§ **What is needed**
Count the lines below with the string "Inscriptions" in them. Only the number should be given.

*** Opening Dataset records ***

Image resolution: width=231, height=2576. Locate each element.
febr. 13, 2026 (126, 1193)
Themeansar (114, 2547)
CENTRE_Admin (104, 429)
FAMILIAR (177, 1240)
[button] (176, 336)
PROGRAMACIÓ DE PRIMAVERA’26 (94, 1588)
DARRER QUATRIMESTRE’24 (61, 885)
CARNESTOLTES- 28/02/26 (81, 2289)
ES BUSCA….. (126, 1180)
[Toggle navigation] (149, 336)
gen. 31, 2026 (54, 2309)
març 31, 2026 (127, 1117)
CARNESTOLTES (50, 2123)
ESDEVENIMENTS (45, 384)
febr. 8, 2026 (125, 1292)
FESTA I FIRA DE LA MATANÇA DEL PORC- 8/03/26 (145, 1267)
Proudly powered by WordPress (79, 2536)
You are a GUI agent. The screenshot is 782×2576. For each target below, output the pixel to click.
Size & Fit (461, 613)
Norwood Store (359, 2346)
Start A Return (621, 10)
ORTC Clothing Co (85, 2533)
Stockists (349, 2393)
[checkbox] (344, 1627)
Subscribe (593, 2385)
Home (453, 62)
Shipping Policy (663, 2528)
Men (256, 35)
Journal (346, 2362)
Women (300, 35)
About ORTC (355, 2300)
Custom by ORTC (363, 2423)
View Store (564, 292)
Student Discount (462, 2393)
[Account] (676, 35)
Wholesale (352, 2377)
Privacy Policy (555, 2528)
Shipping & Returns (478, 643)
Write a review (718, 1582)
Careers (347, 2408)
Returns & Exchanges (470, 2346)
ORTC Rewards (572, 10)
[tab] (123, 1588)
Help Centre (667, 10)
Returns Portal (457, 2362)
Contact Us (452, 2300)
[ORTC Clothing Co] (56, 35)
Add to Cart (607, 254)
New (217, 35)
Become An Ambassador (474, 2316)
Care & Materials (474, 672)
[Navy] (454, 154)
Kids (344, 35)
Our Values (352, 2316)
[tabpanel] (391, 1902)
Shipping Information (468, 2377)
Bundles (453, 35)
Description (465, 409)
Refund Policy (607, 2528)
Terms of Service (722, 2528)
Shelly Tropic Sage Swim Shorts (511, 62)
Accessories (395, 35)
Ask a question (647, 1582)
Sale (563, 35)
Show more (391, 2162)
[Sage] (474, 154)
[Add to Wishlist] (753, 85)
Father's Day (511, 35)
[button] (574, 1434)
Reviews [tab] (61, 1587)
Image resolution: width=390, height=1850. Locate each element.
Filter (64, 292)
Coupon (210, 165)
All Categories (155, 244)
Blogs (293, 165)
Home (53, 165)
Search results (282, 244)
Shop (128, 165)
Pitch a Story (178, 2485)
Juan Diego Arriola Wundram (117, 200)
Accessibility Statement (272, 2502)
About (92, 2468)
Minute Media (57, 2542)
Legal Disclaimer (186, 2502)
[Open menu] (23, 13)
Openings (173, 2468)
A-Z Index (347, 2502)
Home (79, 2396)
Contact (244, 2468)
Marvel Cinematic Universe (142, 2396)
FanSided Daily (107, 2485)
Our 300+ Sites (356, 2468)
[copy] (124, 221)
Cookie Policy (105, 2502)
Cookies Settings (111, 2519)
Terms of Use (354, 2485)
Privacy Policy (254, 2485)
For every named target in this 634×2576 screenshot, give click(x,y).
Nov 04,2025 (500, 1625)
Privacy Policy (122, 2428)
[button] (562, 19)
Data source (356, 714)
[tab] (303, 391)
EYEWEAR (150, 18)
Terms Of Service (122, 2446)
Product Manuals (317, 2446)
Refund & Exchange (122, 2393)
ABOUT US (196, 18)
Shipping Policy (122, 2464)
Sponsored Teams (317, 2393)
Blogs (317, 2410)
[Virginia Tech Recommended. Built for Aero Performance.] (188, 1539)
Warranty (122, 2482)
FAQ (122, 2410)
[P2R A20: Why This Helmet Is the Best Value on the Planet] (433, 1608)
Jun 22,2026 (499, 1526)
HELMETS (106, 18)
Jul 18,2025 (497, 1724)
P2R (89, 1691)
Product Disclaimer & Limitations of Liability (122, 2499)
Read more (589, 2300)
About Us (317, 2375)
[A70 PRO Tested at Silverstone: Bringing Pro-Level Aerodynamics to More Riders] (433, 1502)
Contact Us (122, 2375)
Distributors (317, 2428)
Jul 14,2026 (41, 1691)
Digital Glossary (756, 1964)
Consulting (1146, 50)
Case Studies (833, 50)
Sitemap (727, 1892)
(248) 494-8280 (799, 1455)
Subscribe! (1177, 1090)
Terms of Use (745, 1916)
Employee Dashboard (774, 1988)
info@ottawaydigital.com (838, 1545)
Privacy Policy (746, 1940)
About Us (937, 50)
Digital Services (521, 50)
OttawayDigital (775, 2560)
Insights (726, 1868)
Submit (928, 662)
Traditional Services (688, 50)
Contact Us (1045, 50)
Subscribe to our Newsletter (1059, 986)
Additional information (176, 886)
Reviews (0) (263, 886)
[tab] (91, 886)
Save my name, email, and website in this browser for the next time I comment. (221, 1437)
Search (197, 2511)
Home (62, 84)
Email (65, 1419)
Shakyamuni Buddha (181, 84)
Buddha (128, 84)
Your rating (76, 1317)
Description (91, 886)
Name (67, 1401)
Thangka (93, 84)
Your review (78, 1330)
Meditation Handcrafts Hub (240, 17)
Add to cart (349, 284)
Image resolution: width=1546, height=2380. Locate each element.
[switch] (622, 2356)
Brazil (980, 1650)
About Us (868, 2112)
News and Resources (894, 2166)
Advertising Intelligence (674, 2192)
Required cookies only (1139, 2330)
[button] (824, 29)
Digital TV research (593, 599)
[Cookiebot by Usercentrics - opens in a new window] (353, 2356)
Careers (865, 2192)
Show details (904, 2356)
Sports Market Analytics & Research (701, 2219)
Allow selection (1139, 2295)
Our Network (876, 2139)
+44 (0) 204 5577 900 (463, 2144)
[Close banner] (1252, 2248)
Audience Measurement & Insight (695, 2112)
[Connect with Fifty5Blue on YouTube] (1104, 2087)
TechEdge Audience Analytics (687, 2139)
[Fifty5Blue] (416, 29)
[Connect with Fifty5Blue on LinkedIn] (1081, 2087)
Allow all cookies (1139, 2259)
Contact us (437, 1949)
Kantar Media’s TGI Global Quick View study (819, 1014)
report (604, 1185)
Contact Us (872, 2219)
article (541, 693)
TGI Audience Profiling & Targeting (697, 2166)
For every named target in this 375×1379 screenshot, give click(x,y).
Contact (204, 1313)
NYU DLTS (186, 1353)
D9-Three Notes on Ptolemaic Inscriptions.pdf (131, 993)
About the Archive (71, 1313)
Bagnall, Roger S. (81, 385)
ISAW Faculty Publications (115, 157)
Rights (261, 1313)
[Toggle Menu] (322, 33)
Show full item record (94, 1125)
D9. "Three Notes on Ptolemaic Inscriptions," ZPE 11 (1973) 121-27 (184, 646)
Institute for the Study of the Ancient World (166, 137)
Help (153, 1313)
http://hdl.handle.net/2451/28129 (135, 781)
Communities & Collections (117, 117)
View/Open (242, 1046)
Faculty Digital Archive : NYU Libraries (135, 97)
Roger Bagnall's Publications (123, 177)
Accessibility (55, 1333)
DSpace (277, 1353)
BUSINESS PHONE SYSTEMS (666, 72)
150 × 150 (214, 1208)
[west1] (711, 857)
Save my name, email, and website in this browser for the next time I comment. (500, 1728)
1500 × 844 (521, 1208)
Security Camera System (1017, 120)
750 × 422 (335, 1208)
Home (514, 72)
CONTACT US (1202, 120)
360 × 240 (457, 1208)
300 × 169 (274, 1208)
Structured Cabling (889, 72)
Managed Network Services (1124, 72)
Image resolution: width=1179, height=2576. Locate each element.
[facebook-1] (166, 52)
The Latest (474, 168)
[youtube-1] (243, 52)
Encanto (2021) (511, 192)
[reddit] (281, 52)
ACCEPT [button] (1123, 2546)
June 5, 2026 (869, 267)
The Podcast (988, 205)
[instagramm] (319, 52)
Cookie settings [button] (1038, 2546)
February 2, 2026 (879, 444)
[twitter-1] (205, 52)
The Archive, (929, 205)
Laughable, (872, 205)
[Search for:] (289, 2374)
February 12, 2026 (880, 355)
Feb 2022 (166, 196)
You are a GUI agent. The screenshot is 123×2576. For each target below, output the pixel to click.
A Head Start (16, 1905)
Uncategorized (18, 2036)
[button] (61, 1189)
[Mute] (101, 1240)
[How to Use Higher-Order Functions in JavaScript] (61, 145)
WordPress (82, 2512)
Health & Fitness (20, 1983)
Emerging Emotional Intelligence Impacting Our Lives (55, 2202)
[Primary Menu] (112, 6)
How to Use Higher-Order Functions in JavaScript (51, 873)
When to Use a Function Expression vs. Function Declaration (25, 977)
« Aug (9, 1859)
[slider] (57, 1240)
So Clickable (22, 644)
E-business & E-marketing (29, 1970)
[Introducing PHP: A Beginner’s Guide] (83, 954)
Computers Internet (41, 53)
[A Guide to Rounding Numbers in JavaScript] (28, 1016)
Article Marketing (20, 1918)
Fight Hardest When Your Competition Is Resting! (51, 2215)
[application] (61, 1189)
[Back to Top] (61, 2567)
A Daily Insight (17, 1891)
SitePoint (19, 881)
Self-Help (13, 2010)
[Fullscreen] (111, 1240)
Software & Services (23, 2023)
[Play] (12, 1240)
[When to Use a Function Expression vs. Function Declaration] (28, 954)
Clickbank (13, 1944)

*** Closing Dataset records ***

§ **Written solution**
2